[Screenshot grounding data]
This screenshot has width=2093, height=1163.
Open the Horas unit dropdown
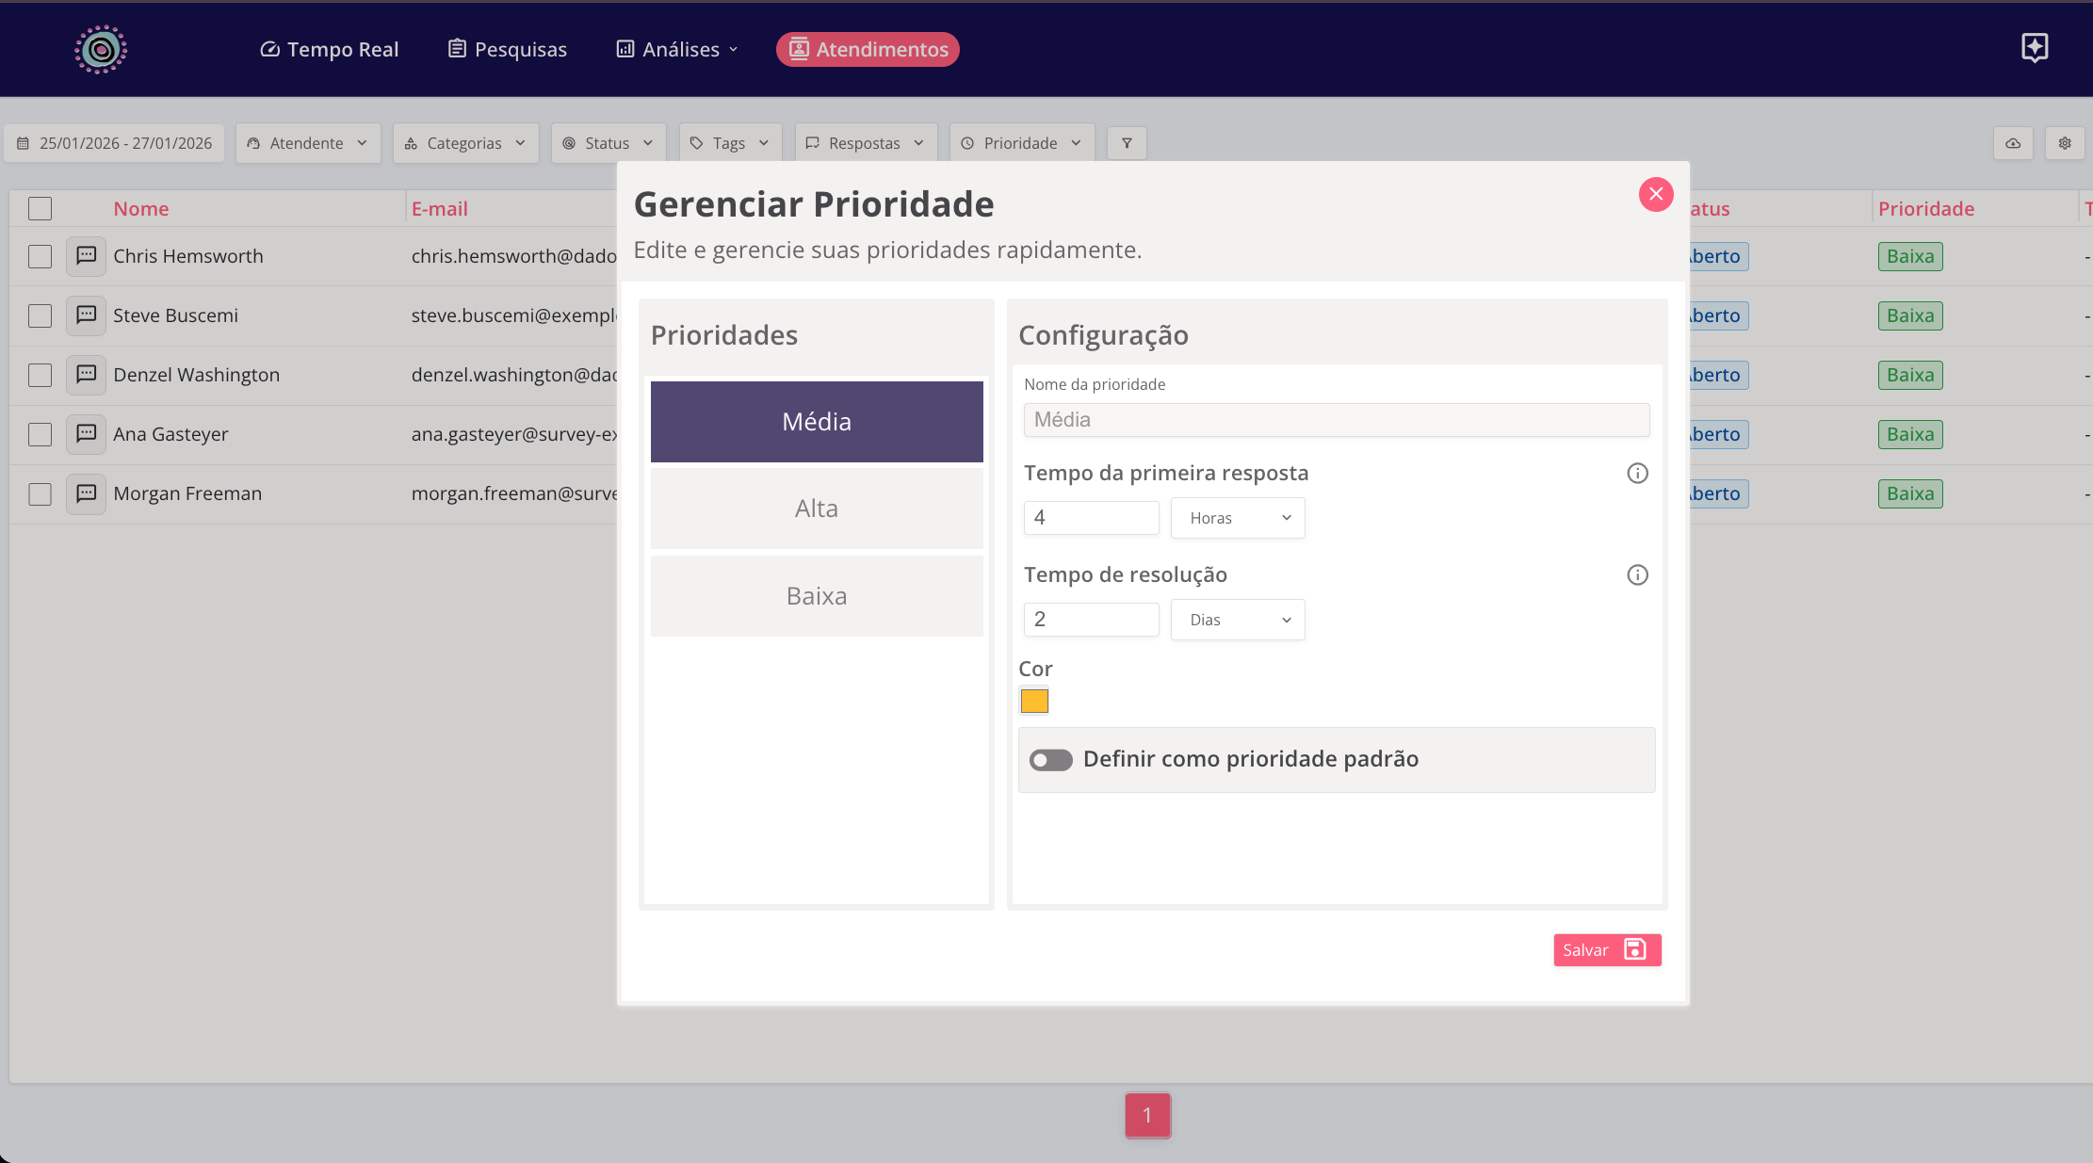pyautogui.click(x=1238, y=518)
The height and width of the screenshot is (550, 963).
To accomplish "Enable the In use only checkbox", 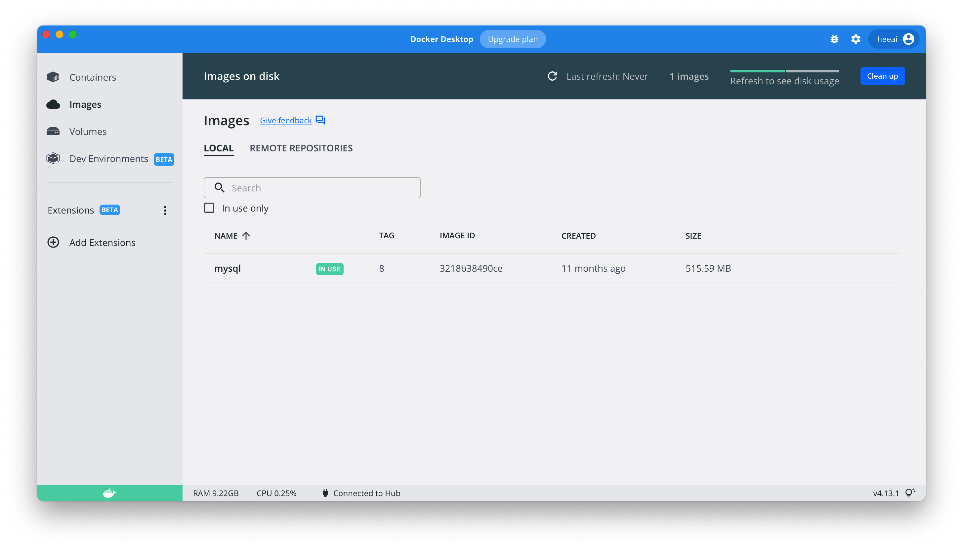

- What you should do -
Return nothing except the lines from the one containing "The height and" through the final line of the data, copied exactly. Leave out all pictures.

- Exercise output -
The height and width of the screenshot is (550, 963).
To accomplish "Enable the In use only checkbox", 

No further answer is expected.